Element 0 of tensors does not require grad and does not have a grad_fn

ptrblck · June 2, 2021, 6:50am

Yes, generally if you “leave” PyTorch, i.e. use another library such as numpy, Autograd won’t be able to track these operations and thus the tensor would be detached (you could write a custom autograd.Function and provide the forward and backward method manually).
Also, operations on integers are not differentiable (such as torch.argmax). Besides that you could check derivatives.yaml for the not_implemented keyword.

bigtree · June 2, 2021, 11:50pm

@ptrblck
In my data prepare function, I want to resize the samples before feeding them to the model for training.
I found if I added the resizer then got:

RuntimeError: element 0 of tensors does not require grad and does not have a grad_fn

But if I commented out the resizer line, it will run successfully.
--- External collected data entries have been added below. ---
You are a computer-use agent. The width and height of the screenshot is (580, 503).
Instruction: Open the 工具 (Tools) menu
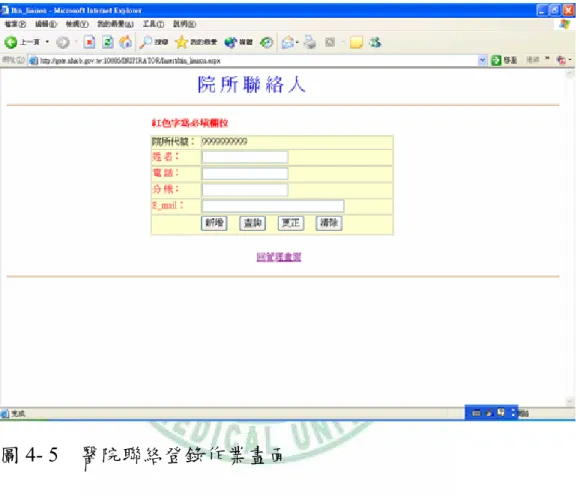pos(154,24)
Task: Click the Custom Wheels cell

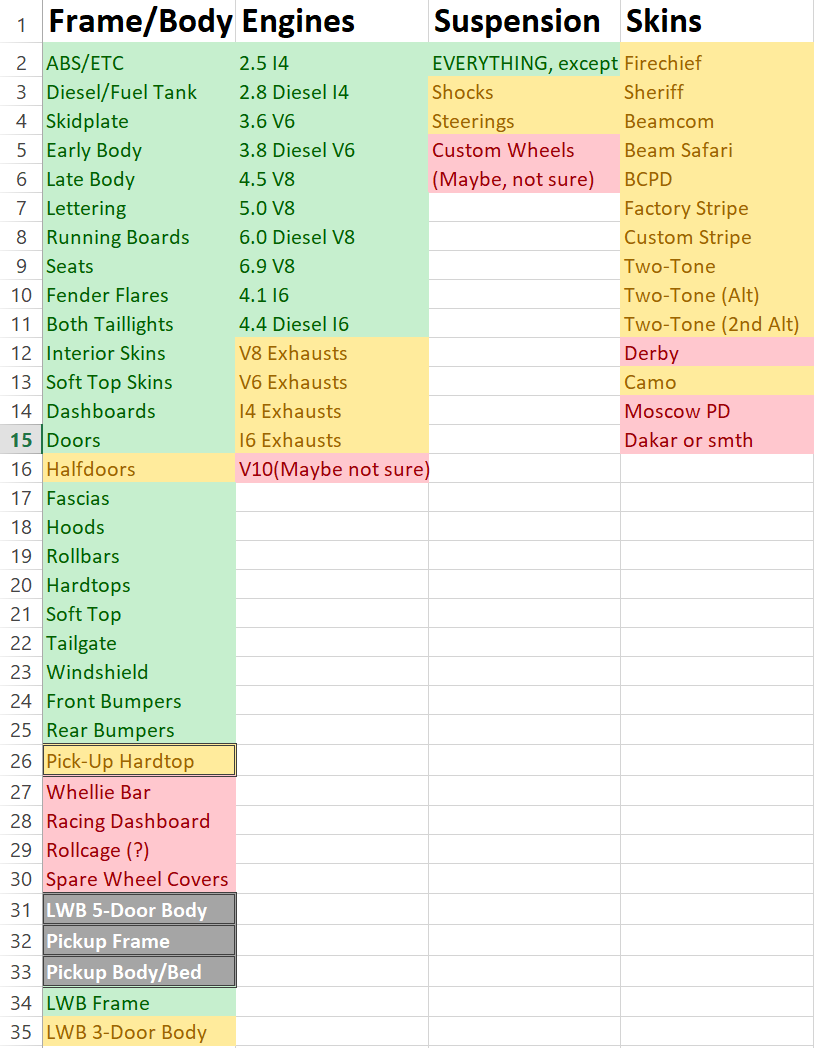Action: [525, 150]
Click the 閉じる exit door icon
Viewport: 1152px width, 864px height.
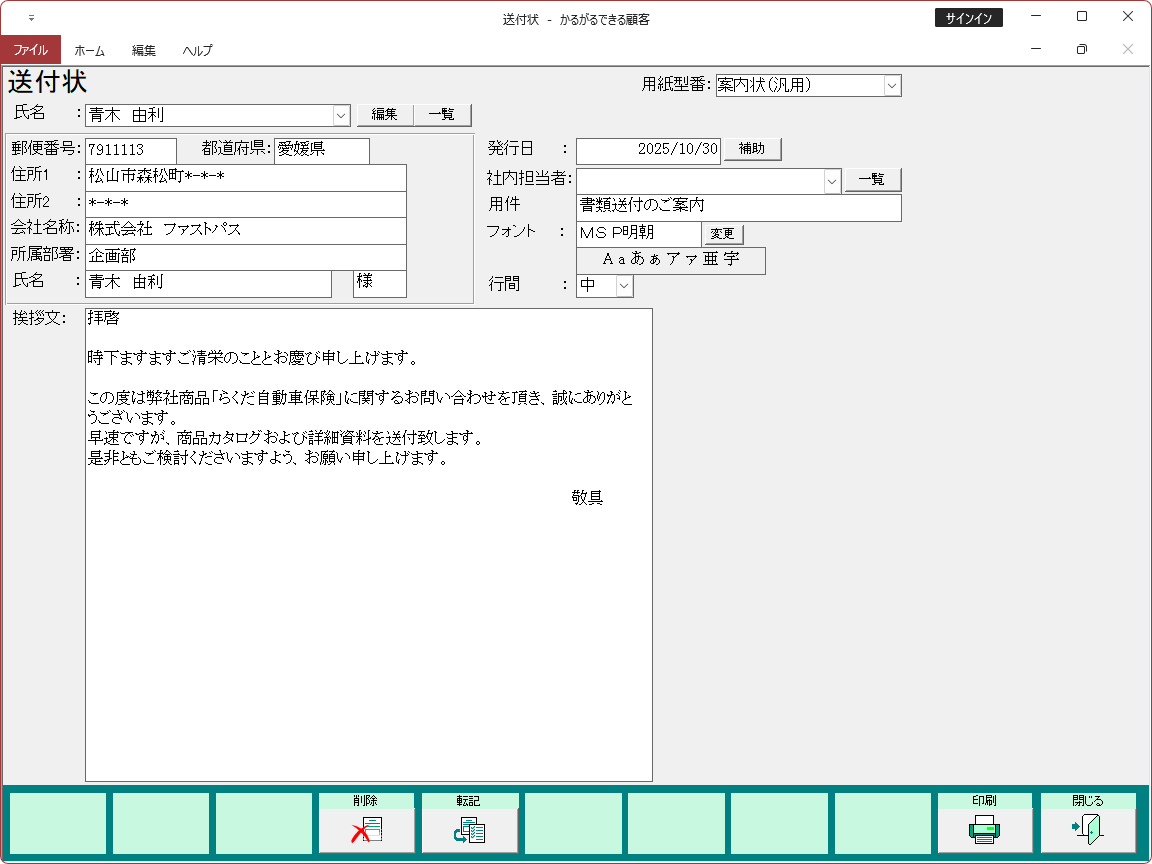point(1087,829)
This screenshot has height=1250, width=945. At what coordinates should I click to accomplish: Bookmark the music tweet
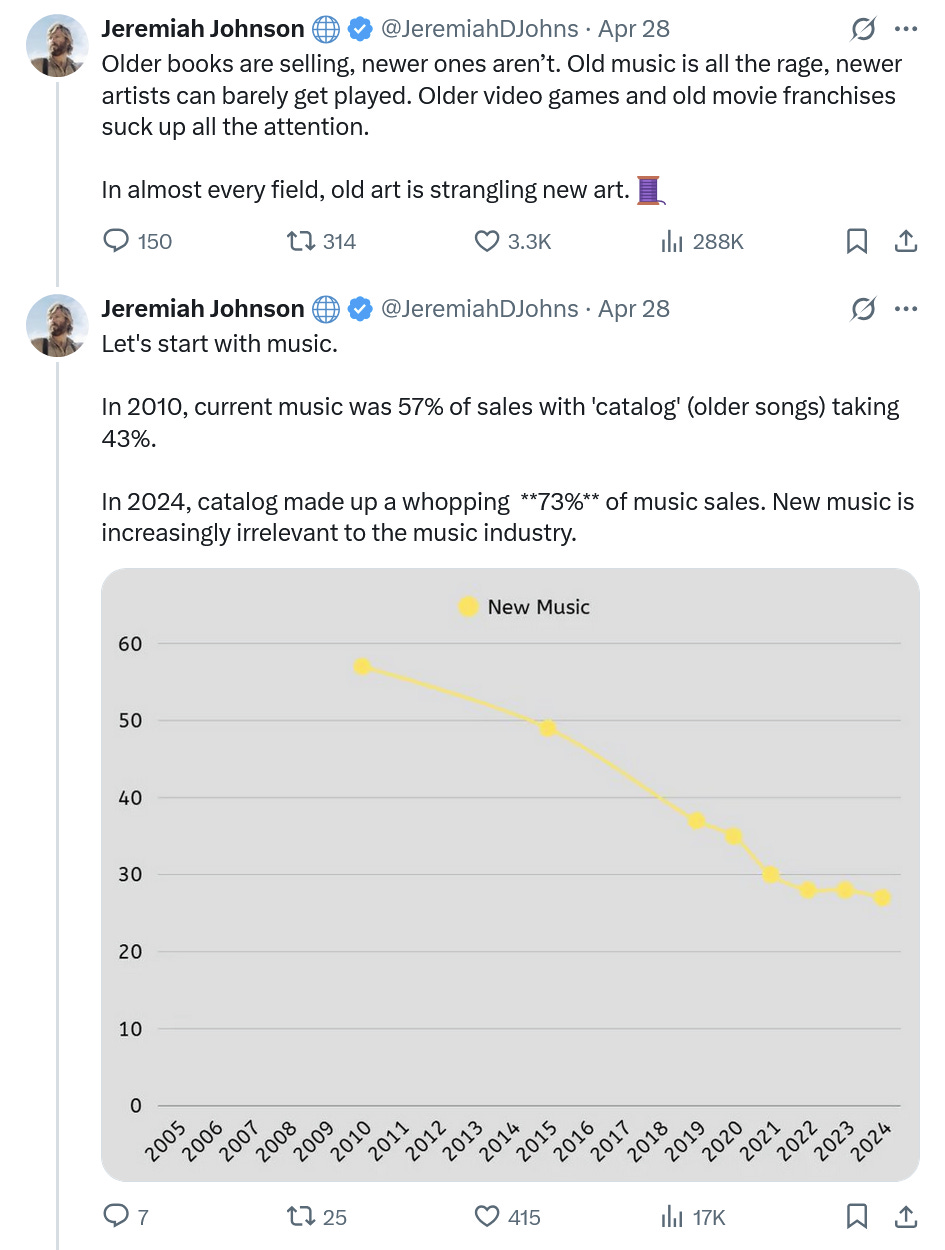[x=857, y=1216]
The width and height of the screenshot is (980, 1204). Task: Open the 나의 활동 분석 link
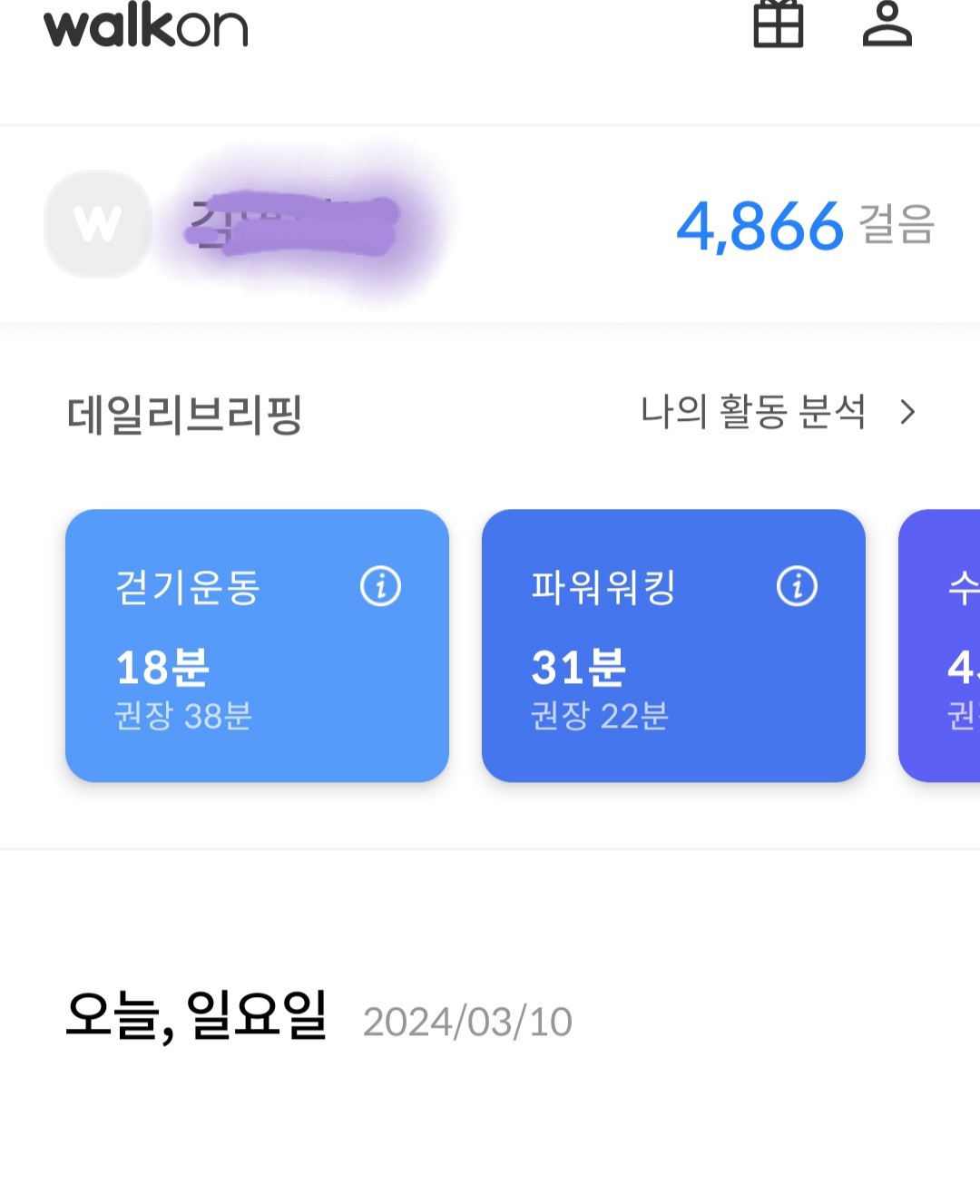pos(753,413)
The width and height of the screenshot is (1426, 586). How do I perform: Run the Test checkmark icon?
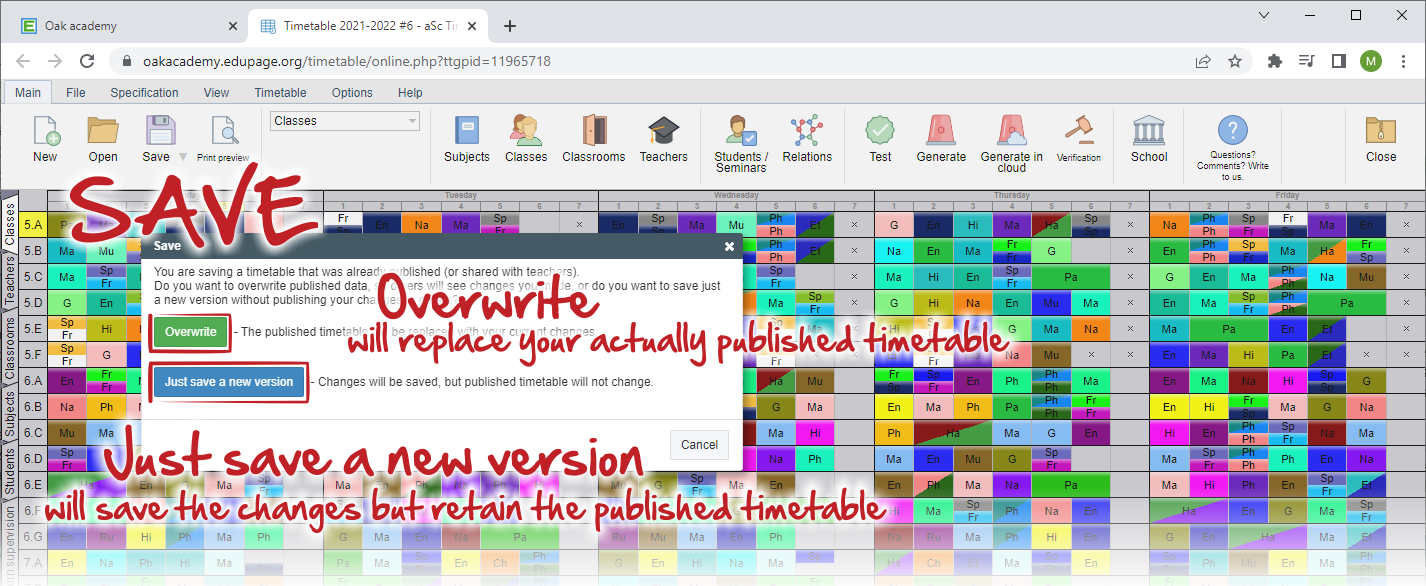coord(880,132)
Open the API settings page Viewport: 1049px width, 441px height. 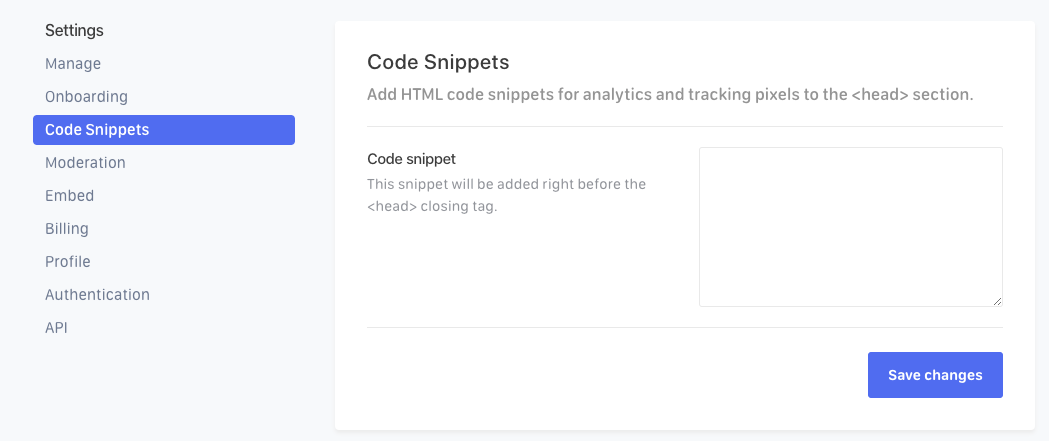(x=56, y=328)
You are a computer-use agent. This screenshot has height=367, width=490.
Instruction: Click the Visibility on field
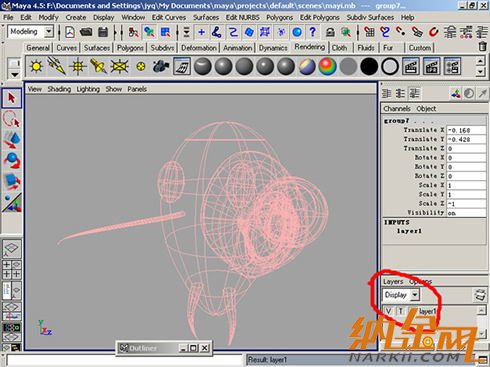click(466, 213)
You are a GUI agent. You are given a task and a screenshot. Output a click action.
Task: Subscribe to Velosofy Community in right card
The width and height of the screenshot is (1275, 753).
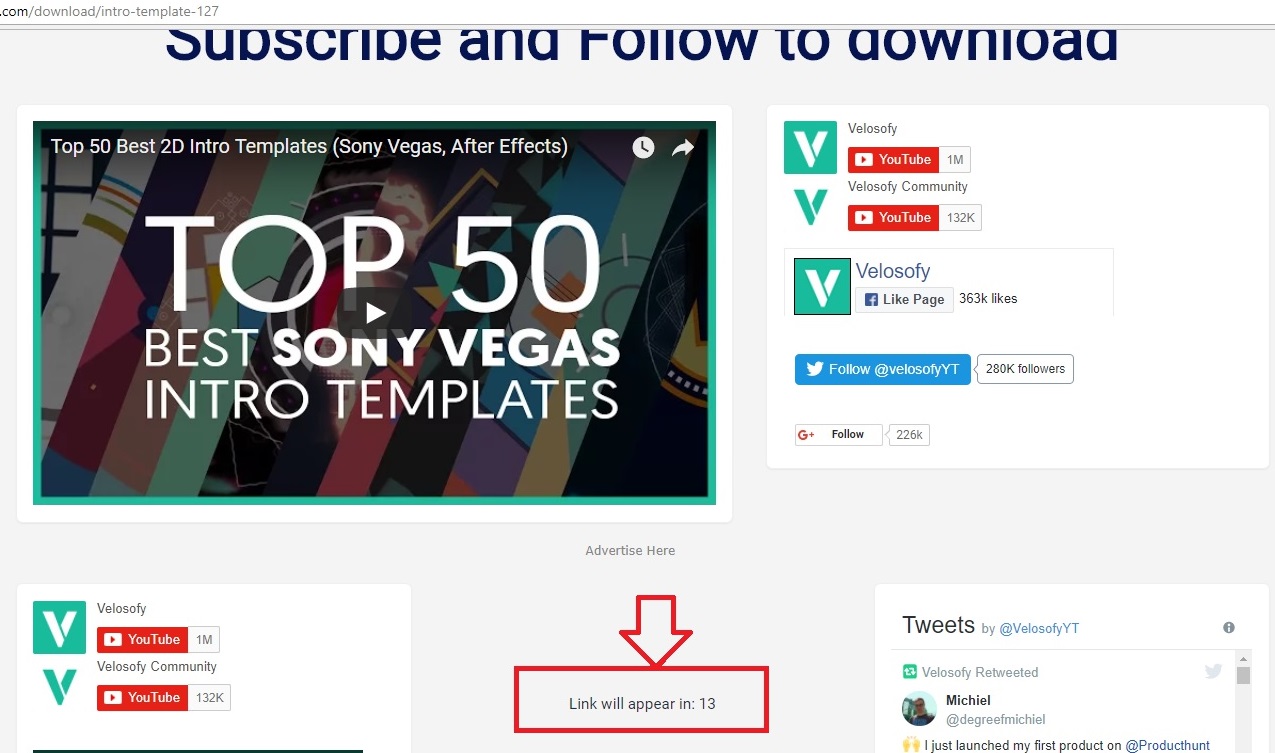pyautogui.click(x=893, y=218)
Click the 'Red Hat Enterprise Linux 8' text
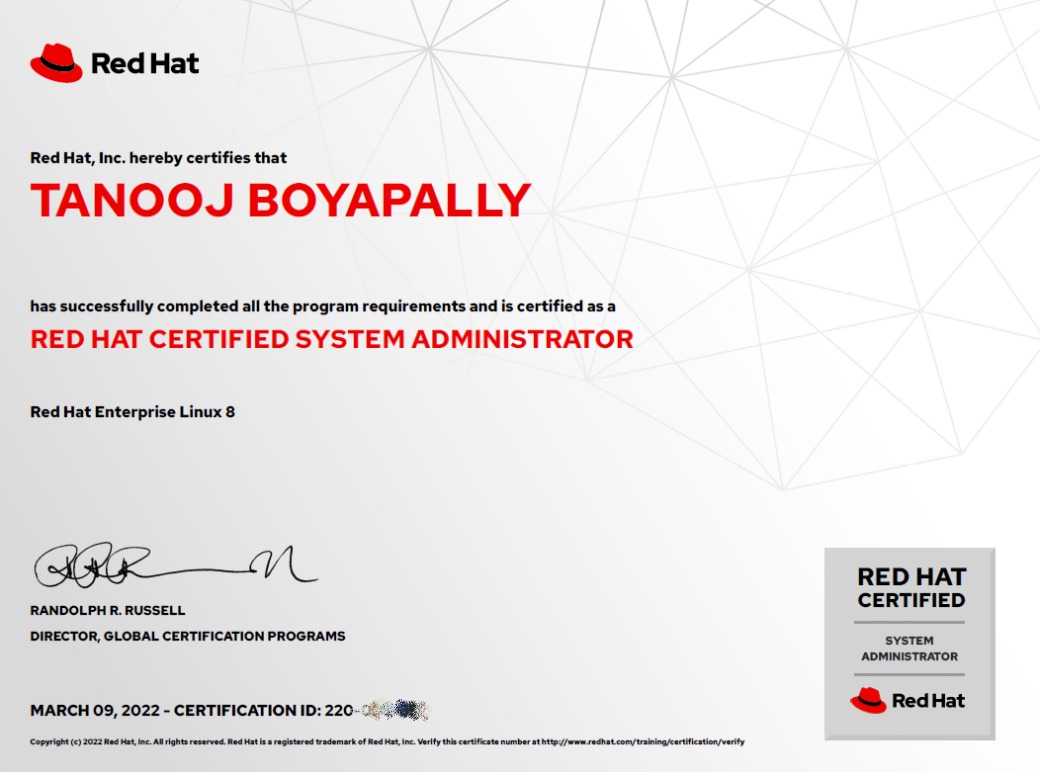 [132, 411]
Is there any ops in resizer that the pyTorch doesn’t like?
Thanks.

class BtsDataLoader(object):
    def __init__(self, args, mode):
        if mode == 'train':
            self.training_samples = DataLoadPreprocess(args, mode, transform=preprocessing_transforms(mode))
            if args.distributed:
                self.train_sampler = torch.utils.data.distributed.DistributedSampler(self.training_samples)
            else:
                self.train_sampler = None

            self.data = DataLoader(self.training_samples, args.batch_size,
                                   shuffle=(self.train_sampler is None),
                                   num_workers=args.num_threads,
                                   pin_memory=True,
                                   sampler=self.train_sampler)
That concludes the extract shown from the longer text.